What does the UK’s current regulatory landscape look like?

The UK legalised medicinal cannabis products in late 2018. Although recreational cannabis remains a Class B illegal substance, studies suggest that the market for legal cannabis could see a multibillion-pound boom over the next few years. The numbers could be higher if CBD products are taken into account. And yet, the UK continues to withstand the global trend of cannabis law reform, while maintaining a blind eye to this emerging opportunity.

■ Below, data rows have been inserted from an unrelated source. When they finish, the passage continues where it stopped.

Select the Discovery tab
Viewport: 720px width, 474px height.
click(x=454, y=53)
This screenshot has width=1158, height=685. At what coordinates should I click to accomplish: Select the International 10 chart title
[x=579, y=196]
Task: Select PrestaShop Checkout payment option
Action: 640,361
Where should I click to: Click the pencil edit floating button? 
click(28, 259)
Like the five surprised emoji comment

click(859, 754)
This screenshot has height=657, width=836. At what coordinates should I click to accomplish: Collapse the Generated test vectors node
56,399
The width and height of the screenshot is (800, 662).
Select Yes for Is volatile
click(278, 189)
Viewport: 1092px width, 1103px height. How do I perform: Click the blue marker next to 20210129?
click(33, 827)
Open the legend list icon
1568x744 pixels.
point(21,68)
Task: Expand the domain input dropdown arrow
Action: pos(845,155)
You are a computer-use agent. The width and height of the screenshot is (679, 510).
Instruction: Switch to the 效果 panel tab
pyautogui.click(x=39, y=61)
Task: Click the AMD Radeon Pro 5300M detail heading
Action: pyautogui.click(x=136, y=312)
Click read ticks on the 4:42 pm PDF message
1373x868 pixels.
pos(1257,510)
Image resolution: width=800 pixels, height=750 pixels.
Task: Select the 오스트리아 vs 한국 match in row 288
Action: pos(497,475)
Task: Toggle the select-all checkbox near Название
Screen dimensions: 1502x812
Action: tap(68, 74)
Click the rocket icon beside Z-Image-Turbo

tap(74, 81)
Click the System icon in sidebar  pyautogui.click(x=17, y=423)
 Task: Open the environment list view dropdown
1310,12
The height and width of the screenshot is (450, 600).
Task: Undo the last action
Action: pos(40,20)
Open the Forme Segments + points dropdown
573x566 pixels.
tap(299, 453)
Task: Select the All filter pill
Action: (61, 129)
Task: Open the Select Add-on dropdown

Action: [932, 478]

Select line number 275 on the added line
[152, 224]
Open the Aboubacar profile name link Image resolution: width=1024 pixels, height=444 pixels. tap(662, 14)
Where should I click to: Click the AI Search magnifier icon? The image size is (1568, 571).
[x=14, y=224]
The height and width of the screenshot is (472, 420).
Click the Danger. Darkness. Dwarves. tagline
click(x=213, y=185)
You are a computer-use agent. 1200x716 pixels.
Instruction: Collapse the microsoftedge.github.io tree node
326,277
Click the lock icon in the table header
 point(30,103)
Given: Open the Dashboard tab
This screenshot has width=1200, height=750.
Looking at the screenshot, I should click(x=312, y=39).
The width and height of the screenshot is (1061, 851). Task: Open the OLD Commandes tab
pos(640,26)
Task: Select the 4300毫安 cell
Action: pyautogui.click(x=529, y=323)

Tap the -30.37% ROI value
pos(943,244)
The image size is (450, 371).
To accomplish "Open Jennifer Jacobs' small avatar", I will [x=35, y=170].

Despite the legal status, the prescribing regime for CBMPs is highly restrictive to this day. The use of medicinal cannabis is permissible only for a few conditions; these include severe forms of childhood epilepsy, nausea caused by chemotherapy, and muscle spasticity due to multiple sclerosis. Even in these cases, patients can receive the treatment only if referred by a specialist GP or consultant doctor listed on the General Medical Council’s specialist register.

The existing regulation came into play after a high-profile media campaign surrounding the cases of young Alfie Dingley and Billy Caldwell. Both children were epilepsy sufferers, whose seizures seemed to be alleviated by cannabis oil. Yet, figures from last year show that in the 18 months since the legislation came into effect, no new prescriptions for full-extract cannabis oil were allowed. Patient access, in general, continues to be abysmally low as well.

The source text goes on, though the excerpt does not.